Es tal la superioridad de su reglamento sobre la ley, que fue capaz de formalizar en notaría, como un “acuerdo de voluntades”, la entrega de una comisión de éxito en caso de que un contrato multimillonario quedara en las manos indicadas, o sea, las que él señalaba con el mismo dedo con el que maneja la calculadora. Al parecer el ingeniero no es muy consciente de la ilegalidad, pero el Código Penal en definitiva no es una “güevonada” de abogados.

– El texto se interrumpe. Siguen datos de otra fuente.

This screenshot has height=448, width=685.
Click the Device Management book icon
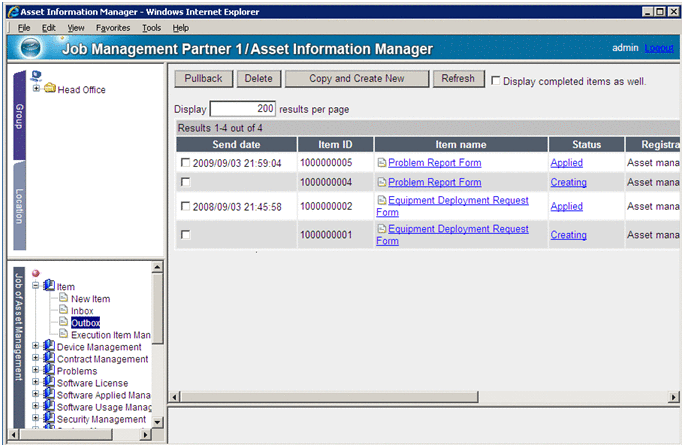(49, 347)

Son los peligros de esa idea no tan nueva de que el Estado debe manejarse como una empresa y el presidente es solo el administrador de una chequera común. Por esa vía los funcionarios son todos una burocracia paralizante, las normas son alcahueterías y barreras. Su pragmatismo es el camino más rápido a la peor de las autocracias, una burda manera de legitimar la arbitrariedad y darle estatus de legalidad al simple voluntarismo ramplón. Por eso dice Rodolfo Hernández que pondrá en un cartel de “SE BUSCA” a los congresistas que no les caminen a sus ideas irrevocables.
Hernández no tiene ínfulas monárquicas, no sueña con eso de “l’Etat c’est moi”, lo suyo es mucho más simple, es solo una especie de afán personal, derechos de autoridad del patrón y dueño, que desprecia los filtros y los tiempos institucionales. Lo ha hecho desde hace décadas, por eso no iba al Concejo de Piedecuesta, donde fue elegido en los 90, porque no valía la pena ir a hablar paja. Si lo llevamos a la escala presidencial, pues por eso mismo dice que el estado de excepción es la mejor salida a los problemas actuales, un permiso indispensable para el dueño de la chequera. ¿Y el control de la Corte Constitucional?, le preguntan. Eso no importa, señala, cuando llegue el fallo unos meses después, a remediar los posibles atropellos, ya se habrá cumplido el tiempo de su voluntad. Los golpes sobre la mesa serían la marca personal de Hernández en el poder.